== EXERCISE GOAL ==
Reproduce the entries starting at the line containing "Viewport: 892px width, 534px height." and ending at the line containing "click(647, 416)", both included, and add 26 to every coordinate in the answers. Omit the pictures from your output.

== MATERIAL SUPPLIED ==

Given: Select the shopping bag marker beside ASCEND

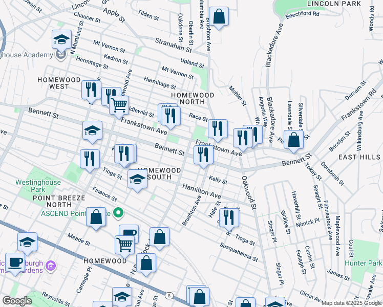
==
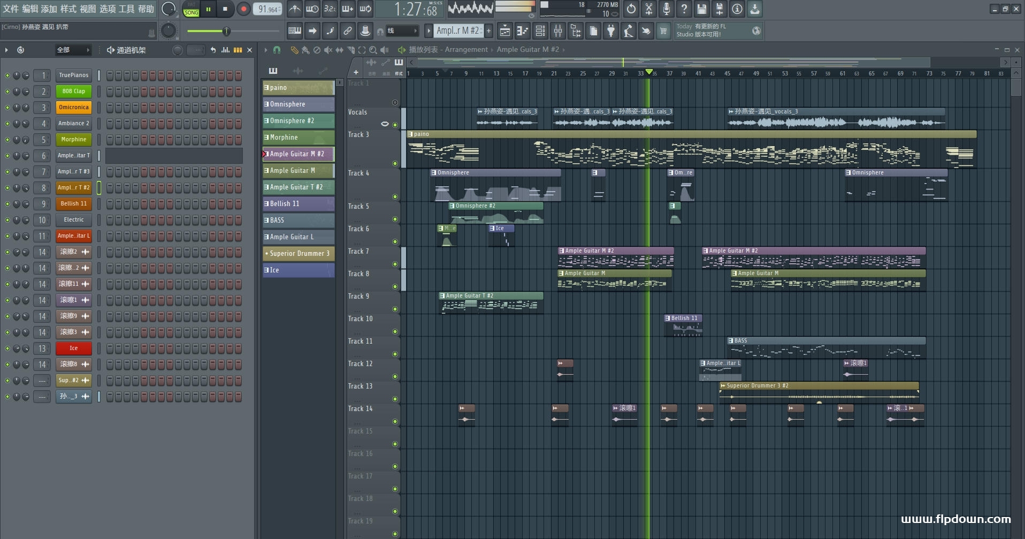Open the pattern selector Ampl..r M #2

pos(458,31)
* * *
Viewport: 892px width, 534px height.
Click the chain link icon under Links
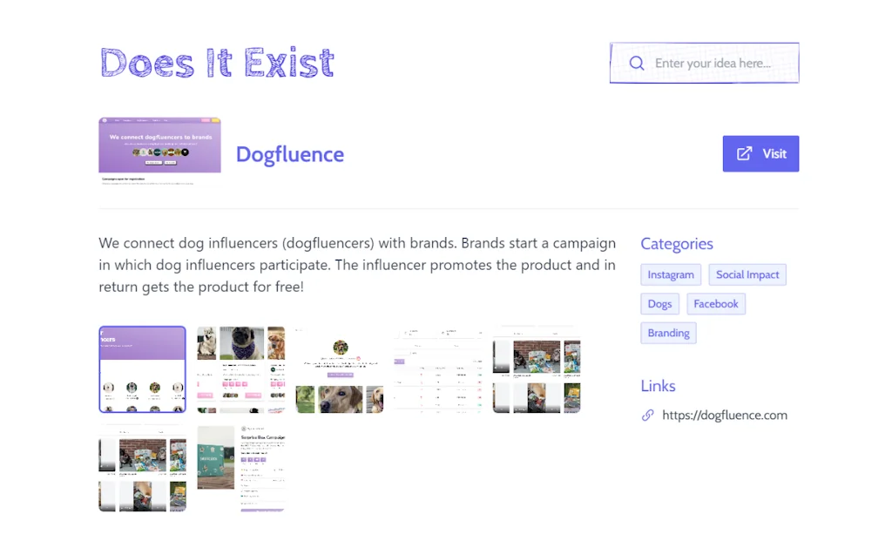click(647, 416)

== ANSWER IN FULL ==
Viewport: 892px width, 534px height.
Click the chain link icon under Links
click(673, 442)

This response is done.